Но вдруг что-то рванулось у него в сердце.
— Папочка! — воскликнул он, изо всех сил обняв отца за шею, и припал лицом к его голове, похожей на большое растрепанное гнездо.
Он стал осыпать поцелуями его шею, лицо, руки и, с трудом сдерживая слезы, выбежал по скрипучей лестнице на сумрачный двор, увешанный тряпками, где холодный октябрьский ветер раскачивал высохшие плети дикого винограда, обвивавшего проволоку, натянутую с наружной стороны щелистых, дощатых галерей с кое-где выбитыми стеклами.
Петя вскочил на дожидавшегося его извозчика и, купив на Дерибасовской в новом, военного времени, модном кондитерском магазине «Бонбон де Варсови» (то есть «Варшавские конфеты») десяток замечательных, очень дорогих пирожных, уложенных хорошенькой полькой серебряными щипцами в картонную коробочку, поскакал с визитом к тете.
У ворот на стене Петя увидел самодельную вывеску, извещавшую, что во дворе направо, ход вниз, открылась общедоступная библиотека-читальня для интеллигентных тружеников, спросить мадам Янушкевич.

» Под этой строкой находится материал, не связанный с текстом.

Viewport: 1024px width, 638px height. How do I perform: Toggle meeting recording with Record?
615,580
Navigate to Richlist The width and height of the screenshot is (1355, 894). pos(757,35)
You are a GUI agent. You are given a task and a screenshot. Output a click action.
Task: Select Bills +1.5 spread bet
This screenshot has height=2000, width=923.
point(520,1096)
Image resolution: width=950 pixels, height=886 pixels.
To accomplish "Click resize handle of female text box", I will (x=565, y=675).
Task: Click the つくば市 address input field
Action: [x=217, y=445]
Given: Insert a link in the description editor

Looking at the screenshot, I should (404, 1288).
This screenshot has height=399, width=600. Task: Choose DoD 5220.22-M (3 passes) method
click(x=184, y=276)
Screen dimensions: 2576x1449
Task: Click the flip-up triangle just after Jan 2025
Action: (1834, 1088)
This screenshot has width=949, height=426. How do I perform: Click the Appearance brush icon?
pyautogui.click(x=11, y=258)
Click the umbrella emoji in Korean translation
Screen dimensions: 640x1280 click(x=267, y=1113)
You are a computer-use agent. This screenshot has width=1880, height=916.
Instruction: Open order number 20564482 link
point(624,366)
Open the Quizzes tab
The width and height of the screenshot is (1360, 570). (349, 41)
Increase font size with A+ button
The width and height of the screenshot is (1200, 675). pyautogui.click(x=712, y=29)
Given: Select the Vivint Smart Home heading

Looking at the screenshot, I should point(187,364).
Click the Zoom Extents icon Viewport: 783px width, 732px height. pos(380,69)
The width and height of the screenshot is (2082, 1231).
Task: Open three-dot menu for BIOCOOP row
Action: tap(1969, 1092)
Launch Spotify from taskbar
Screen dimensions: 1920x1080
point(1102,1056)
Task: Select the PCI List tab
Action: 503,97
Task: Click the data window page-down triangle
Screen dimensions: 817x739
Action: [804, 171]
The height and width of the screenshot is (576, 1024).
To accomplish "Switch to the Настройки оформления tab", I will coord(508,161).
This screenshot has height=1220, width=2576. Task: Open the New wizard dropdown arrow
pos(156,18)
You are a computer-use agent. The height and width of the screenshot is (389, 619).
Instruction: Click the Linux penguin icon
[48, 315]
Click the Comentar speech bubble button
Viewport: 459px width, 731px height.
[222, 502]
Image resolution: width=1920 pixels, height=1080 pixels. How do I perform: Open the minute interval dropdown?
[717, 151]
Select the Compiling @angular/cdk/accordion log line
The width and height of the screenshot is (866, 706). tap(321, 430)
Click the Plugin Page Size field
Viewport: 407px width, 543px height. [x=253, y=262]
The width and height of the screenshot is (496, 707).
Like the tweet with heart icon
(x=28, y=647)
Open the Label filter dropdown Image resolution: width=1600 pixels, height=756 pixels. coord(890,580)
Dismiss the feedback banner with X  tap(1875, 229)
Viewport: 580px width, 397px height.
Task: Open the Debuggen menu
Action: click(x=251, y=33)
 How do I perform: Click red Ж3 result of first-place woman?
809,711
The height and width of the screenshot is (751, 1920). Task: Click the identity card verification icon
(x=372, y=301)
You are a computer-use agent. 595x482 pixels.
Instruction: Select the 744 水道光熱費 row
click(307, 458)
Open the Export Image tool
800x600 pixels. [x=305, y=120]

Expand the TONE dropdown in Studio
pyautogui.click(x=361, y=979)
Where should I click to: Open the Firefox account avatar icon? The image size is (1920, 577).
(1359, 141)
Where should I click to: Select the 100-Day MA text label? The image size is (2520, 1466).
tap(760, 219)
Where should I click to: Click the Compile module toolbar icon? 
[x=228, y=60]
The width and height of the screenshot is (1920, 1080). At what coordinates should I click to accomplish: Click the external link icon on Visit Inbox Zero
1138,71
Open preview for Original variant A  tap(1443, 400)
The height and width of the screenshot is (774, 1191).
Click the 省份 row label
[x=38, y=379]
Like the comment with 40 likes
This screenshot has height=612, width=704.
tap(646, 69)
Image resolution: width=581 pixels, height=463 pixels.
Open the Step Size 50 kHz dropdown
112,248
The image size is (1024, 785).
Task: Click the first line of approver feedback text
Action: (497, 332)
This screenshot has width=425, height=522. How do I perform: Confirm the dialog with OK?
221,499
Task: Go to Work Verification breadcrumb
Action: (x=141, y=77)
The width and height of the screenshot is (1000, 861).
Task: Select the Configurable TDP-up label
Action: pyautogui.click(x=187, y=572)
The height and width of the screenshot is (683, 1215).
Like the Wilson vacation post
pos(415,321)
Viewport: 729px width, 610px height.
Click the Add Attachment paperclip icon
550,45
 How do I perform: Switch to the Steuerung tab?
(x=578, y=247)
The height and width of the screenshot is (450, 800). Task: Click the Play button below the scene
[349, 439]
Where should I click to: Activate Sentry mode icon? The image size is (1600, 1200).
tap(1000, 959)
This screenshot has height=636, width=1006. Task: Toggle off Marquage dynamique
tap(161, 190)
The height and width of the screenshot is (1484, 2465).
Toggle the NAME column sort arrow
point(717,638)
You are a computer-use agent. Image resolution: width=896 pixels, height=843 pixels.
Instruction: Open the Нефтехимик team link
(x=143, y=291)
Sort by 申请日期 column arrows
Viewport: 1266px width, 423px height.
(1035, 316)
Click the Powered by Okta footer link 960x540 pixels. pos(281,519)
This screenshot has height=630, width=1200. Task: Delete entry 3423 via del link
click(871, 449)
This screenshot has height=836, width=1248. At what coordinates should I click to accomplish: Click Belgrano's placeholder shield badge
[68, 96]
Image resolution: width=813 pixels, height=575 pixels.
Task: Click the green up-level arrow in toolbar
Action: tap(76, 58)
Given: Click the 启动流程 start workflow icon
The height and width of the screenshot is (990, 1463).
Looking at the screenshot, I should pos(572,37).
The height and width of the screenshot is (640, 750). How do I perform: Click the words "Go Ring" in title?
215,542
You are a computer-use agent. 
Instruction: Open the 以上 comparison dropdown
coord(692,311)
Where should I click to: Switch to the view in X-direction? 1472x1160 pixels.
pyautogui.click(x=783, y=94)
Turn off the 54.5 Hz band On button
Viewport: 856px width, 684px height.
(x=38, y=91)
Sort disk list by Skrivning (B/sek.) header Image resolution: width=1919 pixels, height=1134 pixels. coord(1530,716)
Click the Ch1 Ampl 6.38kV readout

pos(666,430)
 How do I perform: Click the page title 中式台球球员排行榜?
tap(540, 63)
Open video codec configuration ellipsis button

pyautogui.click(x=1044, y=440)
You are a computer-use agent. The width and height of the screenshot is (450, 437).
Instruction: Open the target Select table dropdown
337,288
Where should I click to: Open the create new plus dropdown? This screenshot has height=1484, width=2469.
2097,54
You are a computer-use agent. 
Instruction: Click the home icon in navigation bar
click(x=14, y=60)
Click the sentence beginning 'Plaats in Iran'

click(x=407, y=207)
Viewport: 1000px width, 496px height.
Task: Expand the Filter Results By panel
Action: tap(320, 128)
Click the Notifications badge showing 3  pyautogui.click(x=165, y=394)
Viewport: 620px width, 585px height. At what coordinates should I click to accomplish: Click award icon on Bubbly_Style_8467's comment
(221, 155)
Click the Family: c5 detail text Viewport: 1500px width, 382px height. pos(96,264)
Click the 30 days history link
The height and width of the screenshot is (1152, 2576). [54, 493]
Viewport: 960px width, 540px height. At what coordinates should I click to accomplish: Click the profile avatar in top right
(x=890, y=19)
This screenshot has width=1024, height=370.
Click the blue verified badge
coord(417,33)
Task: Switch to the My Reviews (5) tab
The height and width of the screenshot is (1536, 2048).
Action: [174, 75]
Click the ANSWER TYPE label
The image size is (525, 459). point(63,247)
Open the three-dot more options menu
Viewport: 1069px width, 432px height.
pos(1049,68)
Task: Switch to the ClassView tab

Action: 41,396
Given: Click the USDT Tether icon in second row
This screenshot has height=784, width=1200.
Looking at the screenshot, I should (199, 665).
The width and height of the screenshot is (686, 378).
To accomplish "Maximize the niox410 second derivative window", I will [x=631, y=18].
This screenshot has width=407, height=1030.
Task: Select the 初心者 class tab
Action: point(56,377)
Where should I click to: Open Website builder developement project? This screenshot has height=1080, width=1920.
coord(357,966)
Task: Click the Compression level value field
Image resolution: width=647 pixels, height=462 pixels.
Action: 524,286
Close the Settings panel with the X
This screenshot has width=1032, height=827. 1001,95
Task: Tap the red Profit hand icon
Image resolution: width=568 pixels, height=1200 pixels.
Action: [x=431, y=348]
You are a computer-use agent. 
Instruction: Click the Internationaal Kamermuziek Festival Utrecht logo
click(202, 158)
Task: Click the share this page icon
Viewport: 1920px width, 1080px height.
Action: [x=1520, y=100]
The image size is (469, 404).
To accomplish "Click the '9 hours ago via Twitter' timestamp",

Тут же по-детски была намалевана какая-то странная птица вроде курицы с растопыренными крыльями, в которой лишь человек с большой фантазией мог угадать изображение раскрытой книги.
От слов «мадам Янушкевич» Петя болезненно поморщился, но все же, решительно звеня шпорами, вошел во двор, повернул направо, спустился вниз, нашарил в потемках дверь, обитую рваной клеенкой, и сразу же очутился перед Татьяной Ивановной, которая в прическе валиком а-ля знаменитая исполнительница цыганских романсов Вяльцева сидела в пустой прихожей за маленьким столиком с ящиком библиотечной картотеки.